Records for this task ->

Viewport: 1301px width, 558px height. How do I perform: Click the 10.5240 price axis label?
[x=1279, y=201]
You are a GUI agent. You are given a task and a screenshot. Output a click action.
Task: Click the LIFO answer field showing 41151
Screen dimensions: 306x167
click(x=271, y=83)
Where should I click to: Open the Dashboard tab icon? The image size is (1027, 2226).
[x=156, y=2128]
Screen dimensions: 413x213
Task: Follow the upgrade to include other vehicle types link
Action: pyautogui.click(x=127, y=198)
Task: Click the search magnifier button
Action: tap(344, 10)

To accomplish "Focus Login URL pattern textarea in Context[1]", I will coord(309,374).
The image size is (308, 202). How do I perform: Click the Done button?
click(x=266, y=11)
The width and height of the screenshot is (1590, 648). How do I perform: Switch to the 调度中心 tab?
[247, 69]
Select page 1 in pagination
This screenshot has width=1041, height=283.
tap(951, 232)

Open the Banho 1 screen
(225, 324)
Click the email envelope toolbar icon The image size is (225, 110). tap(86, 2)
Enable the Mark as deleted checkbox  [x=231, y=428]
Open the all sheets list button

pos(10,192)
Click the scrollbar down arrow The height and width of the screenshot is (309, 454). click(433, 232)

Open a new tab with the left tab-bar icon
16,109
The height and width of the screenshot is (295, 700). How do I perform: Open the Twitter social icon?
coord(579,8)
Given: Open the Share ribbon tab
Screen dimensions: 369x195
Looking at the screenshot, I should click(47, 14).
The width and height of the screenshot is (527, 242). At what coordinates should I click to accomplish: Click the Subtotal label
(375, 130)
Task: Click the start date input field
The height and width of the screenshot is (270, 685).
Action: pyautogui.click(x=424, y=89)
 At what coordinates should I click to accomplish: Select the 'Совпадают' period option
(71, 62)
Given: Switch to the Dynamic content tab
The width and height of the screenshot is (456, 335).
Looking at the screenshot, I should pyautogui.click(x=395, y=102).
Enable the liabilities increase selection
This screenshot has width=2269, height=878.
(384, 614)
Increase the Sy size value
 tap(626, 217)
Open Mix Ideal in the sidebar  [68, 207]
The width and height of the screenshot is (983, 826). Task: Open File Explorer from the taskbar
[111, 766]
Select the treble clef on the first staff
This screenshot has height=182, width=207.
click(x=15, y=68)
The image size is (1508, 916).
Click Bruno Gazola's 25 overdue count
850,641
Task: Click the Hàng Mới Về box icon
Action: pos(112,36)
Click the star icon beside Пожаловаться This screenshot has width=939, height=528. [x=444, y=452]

What needs to be done ->
Transcribe every record above so that nothing differs from the original.

Answer box ->
Viewport: 1301px width, 558px height. How do I perform: Click the 10.5240 price axis label?
[x=1279, y=201]
You are a GUI agent. You are given a task and a screenshot. Output a click action.
Task: Click the LIFO answer field showing 41151
Screen dimensions: 306x167
click(x=271, y=83)
Where should I click to: Open the Dashboard tab icon? The image size is (1027, 2226).
[x=156, y=2128]
Screen dimensions: 413x213
Task: Follow the upgrade to include other vehicle types link
Action: pyautogui.click(x=127, y=198)
Task: Click the search magnifier button
Action: tap(344, 10)

To accomplish "Focus Login URL pattern textarea in Context[1]", I will coord(309,374).
The image size is (308, 202). How do I perform: Click the Done button?
click(x=266, y=11)
The width and height of the screenshot is (1590, 648). How do I perform: Switch to the 调度中心 tab?
[247, 69]
Select page 1 in pagination
This screenshot has width=1041, height=283.
tap(951, 232)

Open the Banho 1 screen
(225, 324)
Click the email envelope toolbar icon The image size is (225, 110). tap(86, 2)
Enable the Mark as deleted checkbox  [x=231, y=428]
Open the all sheets list button

pos(10,192)
Click the scrollbar down arrow The height and width of the screenshot is (309, 454). click(433, 232)

Open a new tab with the left tab-bar icon
16,109
The height and width of the screenshot is (295, 700). How do I perform: Open the Twitter social icon?
coord(579,8)
Given: Open the Share ribbon tab
Screen dimensions: 369x195
Looking at the screenshot, I should click(47, 14).
The width and height of the screenshot is (527, 242). At what coordinates should I click to accomplish: Click the Subtotal label
(375, 130)
Task: Click the start date input field
The height and width of the screenshot is (270, 685).
Action: pyautogui.click(x=424, y=89)
 At what coordinates should I click to accomplish: Select the 'Совпадают' period option
(71, 62)
Given: Switch to the Dynamic content tab
The width and height of the screenshot is (456, 335).
Looking at the screenshot, I should pyautogui.click(x=395, y=102).
Enable the liabilities increase selection
This screenshot has width=2269, height=878.
(384, 614)
Increase the Sy size value
 tap(626, 217)
Open Mix Ideal in the sidebar  [68, 207]
The width and height of the screenshot is (983, 826). Task: Open File Explorer from the taskbar
[111, 766]
Select the treble clef on the first staff
This screenshot has height=182, width=207.
click(x=15, y=68)
The image size is (1508, 916).
Click Bruno Gazola's 25 overdue count
850,641
Task: Click the Hàng Mới Về box icon
Action: pos(112,36)
Click the star icon beside Пожаловаться This screenshot has width=939, height=528. [x=444, y=452]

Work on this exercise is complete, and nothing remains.